The COVID-19 Impact Continues: Where Consumers Feel the Effects Most

December 18, 2020
Douglas G. Duncan headshot
Douglas Duncan

Senior Vice President and Chief Economist

The COVID-19 pandemic has had a particularly severe impact on renters, minorities, and lower-income households according to the third quarter National Housing Survey®, as the overall results indicate broad financial and employment repercussions due to the virus. Additionally, survey questions regarding changes in childcare and working from home reveal a considerable impact on many households across the entire survey population.

We began surveying consumers starting in the second quarter about their financial, job, and life experiences due to the sudden and dramatic effects of the COVID-19 pandemic. In the third quarter, we continued to track some of the second quarter questions and added new ones. The trends seen in the second quarter around financial and job impact were consistent in the third quarter.

Despite the significant impact of the pandemic on consumers’ day-to-day lifestyles, and some anecdotal observations of an urban exodus, mobility has not been affected meaningfully at a national level. Housing preferences also remain generally consistent with 2019 mobility data. However, these results should be put in the context that change in the housing sector takes place at the margin rather than across the entire population at once.

(Recorded data)
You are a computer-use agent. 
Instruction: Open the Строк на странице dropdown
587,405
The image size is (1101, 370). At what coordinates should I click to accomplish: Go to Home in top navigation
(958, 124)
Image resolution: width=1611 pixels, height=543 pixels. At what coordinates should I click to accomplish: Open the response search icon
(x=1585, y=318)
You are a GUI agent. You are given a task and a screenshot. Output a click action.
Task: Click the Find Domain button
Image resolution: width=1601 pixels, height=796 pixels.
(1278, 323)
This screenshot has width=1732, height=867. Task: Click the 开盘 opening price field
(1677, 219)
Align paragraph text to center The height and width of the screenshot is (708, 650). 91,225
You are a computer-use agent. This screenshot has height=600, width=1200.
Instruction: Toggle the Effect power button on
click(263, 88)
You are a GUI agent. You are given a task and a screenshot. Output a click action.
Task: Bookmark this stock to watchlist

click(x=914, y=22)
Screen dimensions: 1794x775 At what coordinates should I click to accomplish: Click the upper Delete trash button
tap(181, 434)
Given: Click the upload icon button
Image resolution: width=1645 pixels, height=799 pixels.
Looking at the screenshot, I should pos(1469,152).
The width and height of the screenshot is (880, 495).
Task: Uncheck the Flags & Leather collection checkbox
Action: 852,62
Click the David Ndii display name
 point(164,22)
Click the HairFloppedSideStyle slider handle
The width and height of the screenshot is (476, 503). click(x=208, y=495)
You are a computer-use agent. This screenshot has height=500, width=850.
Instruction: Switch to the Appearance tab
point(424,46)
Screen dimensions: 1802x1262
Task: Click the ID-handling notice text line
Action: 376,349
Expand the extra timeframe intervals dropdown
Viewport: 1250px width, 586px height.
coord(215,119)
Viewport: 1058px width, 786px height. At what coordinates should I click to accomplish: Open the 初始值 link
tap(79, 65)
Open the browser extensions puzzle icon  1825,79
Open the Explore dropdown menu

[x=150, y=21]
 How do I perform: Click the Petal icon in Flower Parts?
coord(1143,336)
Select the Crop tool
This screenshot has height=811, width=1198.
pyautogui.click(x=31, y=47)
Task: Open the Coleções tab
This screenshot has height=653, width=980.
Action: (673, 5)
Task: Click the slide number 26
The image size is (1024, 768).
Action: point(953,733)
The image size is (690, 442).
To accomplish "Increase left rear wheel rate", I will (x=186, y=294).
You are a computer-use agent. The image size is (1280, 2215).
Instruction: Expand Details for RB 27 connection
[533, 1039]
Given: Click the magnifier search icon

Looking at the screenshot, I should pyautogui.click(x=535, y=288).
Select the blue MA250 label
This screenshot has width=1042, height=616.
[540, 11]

• _What you are asked to do_: Reproduce the stretch of the article on the pandemic's impact on consumers from "Senior Vice President" through "the third quarter.".

• _Solved exercise_:
Senior Vice President and Chief Economist

The COVID-19 pandemic has had a particularly severe impact on renters, minorities, and lower-income households according to the third quarter National Housing Survey®, as the overall results indicate broad financial and employment repercussions due to the virus. Additionally, survey questions regarding changes in childcare and working from home reveal a considerable impact on many households across the entire survey population.

We began surveying consumers starting in the second quarter about their financial, job, and life experiences due to the sudden and dramatic effects of the COVID-19 pandemic. In the third quarter, we continued to track some of the second quarter questions and added new ones. The trends seen in the second quarter around financial and job impact were consistent in the third quarter.